La última película de Josué Méndez (Días de Santiago, 2004; Dioses, 2008) goza de un atractivo planteamiento argumental que está respaldado por el magnetismo y la buena construcción de su personaje central. Monroy -sesentón, mal trajeado, bigotes al viento- es un hombre que ejerce como nexo entre los mundos carcelario y judicial para convertirse en una paradoja del sistema peruano de justicia. A todas luces es incuestionable la calidad interpretativa de Alcázar en la piel de un personaje gris que deja sensaciones incómodas y risibles en situaciones fuera de lo común. Alcázar está rodeado de un reparto donde destacan Maryloly López, Grapa Paola y, especialmente, Liliana Trujillo -¡qué gran actriz es Trujillo!- Todas giran alrededor de Monroy como satélites que cobran brillo cuando las líneas argumentales se interrelacionan.
Basada en el libro Día de visita de Marco Avilés, El caso Monroy se apoya, mayormente, en el submundo de las reclusas extranjeras sentenciadas por tráfico de drogas para detallar los efectos de la privación de la libertad y el aprovechamiento de esta situación a manos de hombres con poder: diplomáticos, jueces, abogados, narcos y hasta un excéntrico tipo como Monroy. El pulso que tiene Méndez para sopesar las oportunidades y las limitaciones femeninas en un mundo dominado por varones no sólo visibiliza una burbuja que flota encerrada en cuatro paredes. El director equilibra el plano carcelario con la vida más allá de los barrotes concibiendo un panorama donde la mujer transita en una segunda línea social.
Por otro lado, Méndez mide con cuidado las texturas de un mundo marginal a través de acciones que van surcadas por la efectividad de cuotas dramáticas muy bien distribuidas en diferentes momentos del metraje y por la corrosiva capa de sarcasmo que agudizan la naturaleza cómica de algunas circunstancias.
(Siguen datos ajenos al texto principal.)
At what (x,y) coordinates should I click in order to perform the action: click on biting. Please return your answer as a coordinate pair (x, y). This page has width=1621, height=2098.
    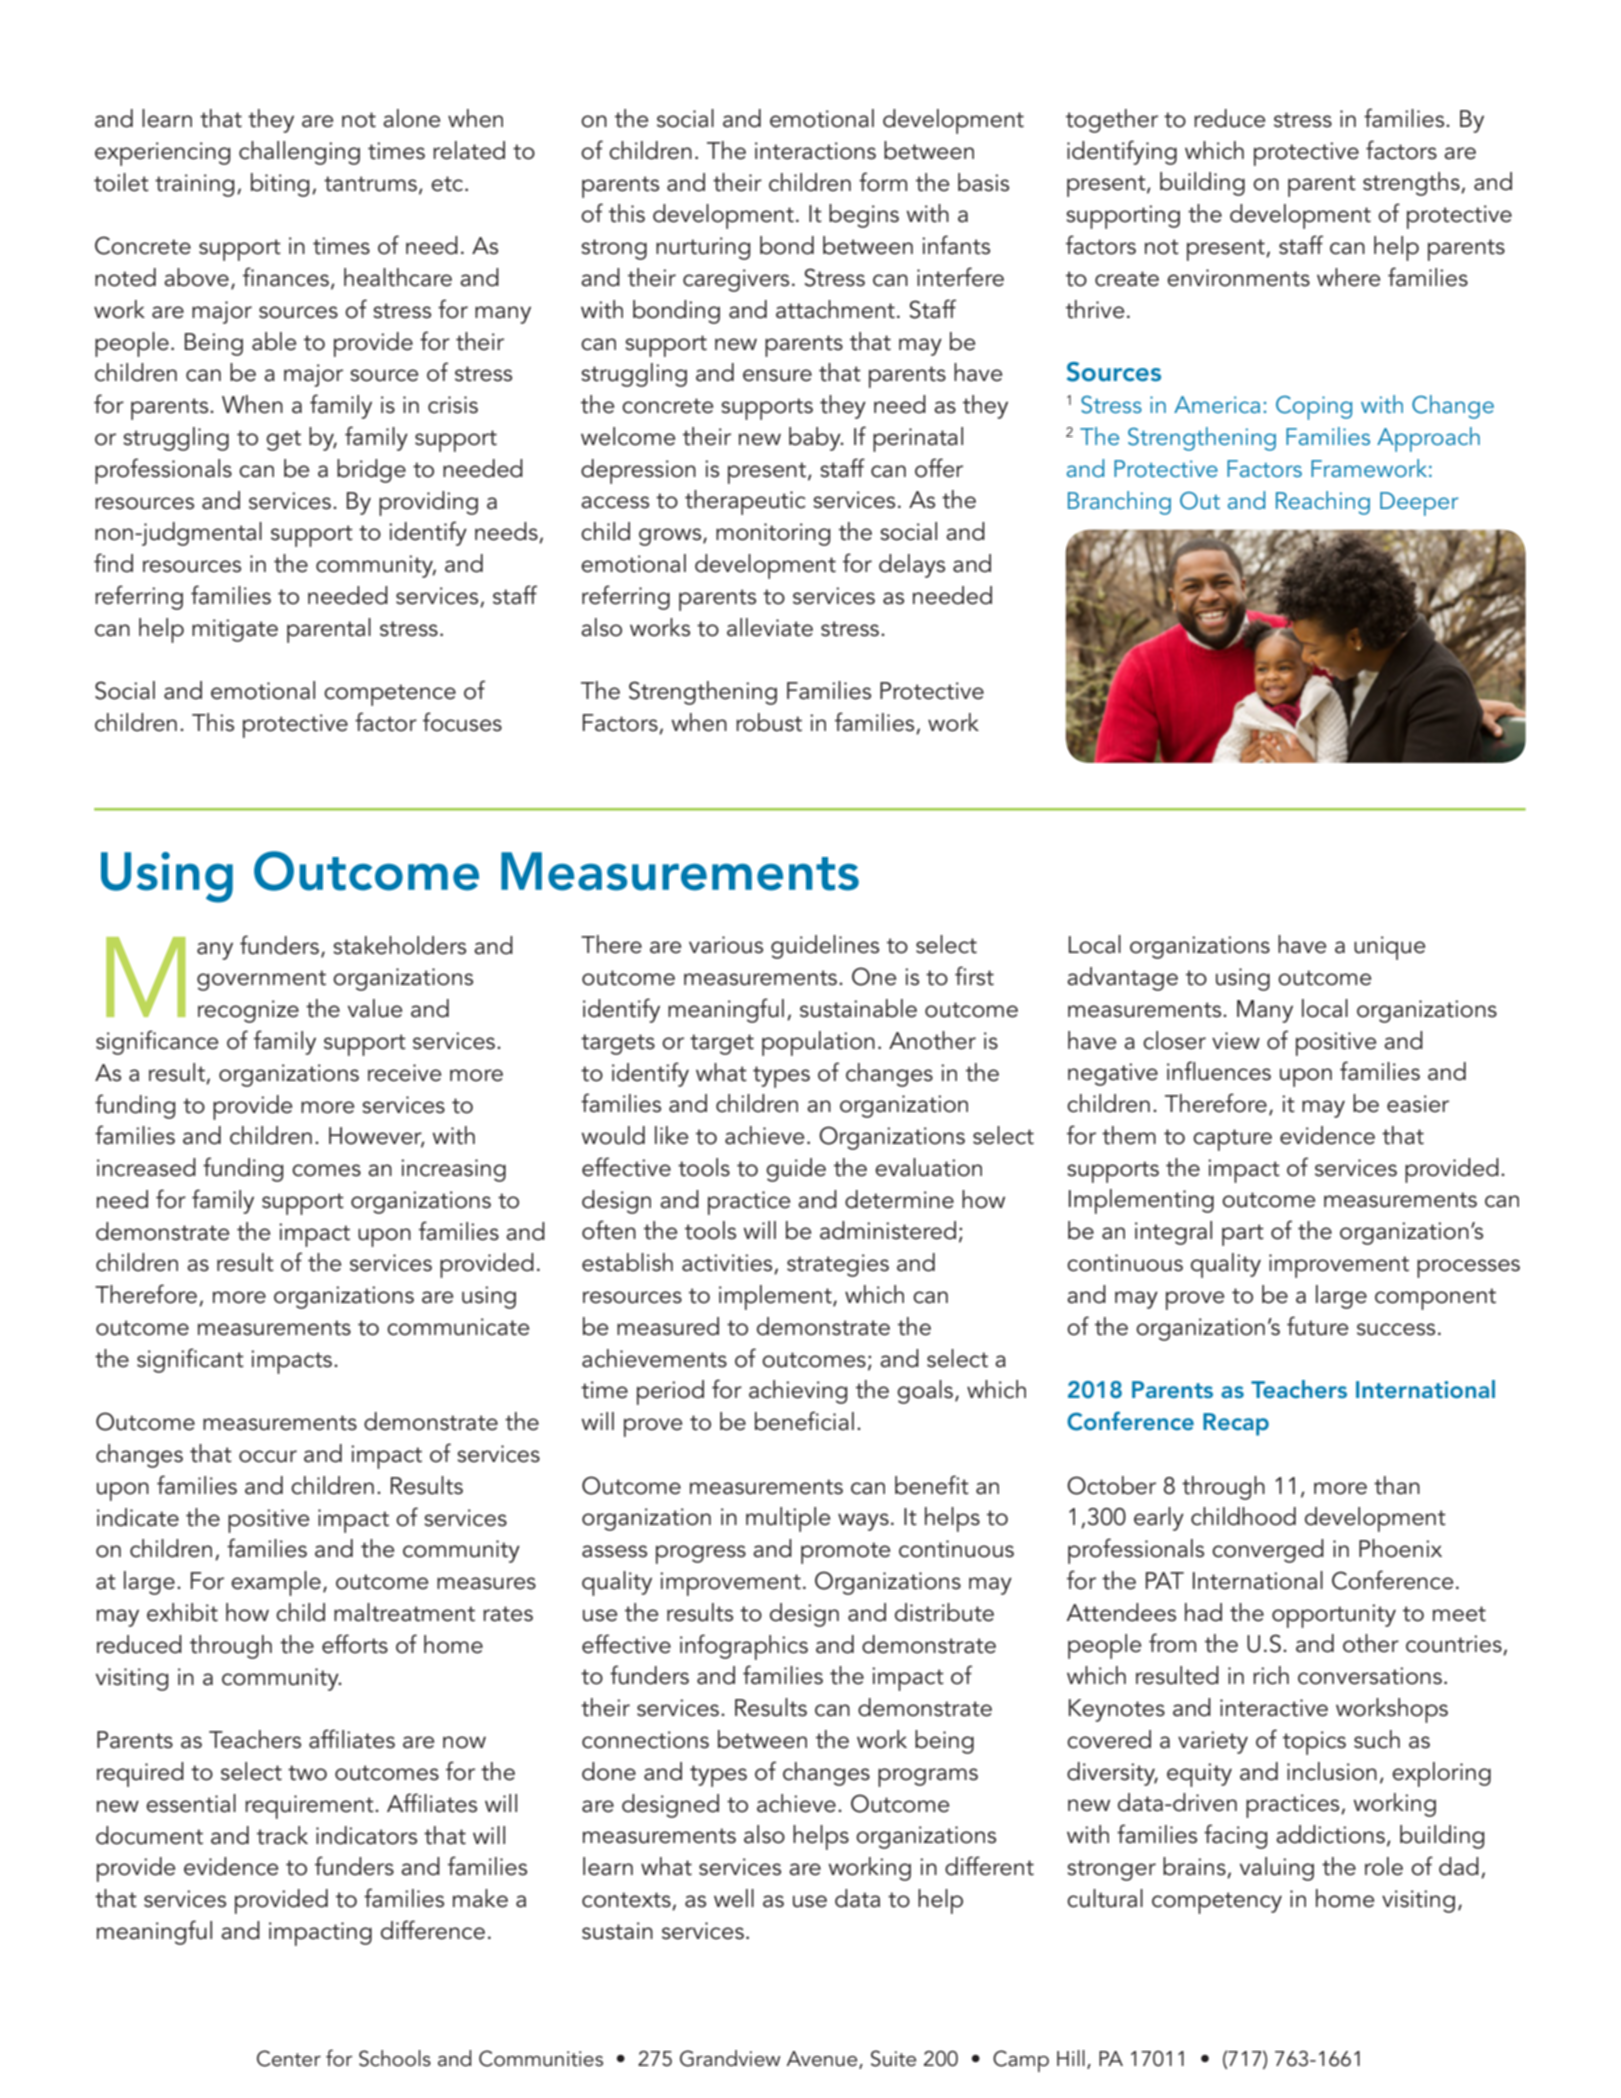
    Looking at the image, I should click on (280, 185).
El filme funciona, por un lado, como una radiografía de la desesperación humana; y, por otro, como la turbia solidaridad de un sujeto (Monroy) que moralmente es cuestionable, pero que, al final de cuentas, termina siendo insignificante frente a las desgracias que las mujeres viven aisladas del mundo exterior.
El hombre que funciona más rápido que la justicia peruana por una motivación calenturienta también es amigo, esposo y confesor. En ese sentido, Méndez no juzga el accionar de Monroy. Lo que hace es colocarlo en un frente difícil de entender a consecuencia de su difusa dualidad para que el espectador pase de la empatía a la desaprobación y regrese por el camino de la piedad. Esa conducta pendular es necesaria para mirarnos como sociedad en el espejo de Monroy.
El caso Monroy pudo concluir de una forma más contundente si hilvanaba las subtramas con mayor sutileza. La resolución del conflicto central se siente apresurada. Sin embargo, no perjudica el balance de una película que nos devuelve a un Josué Méndez en buena forma artística.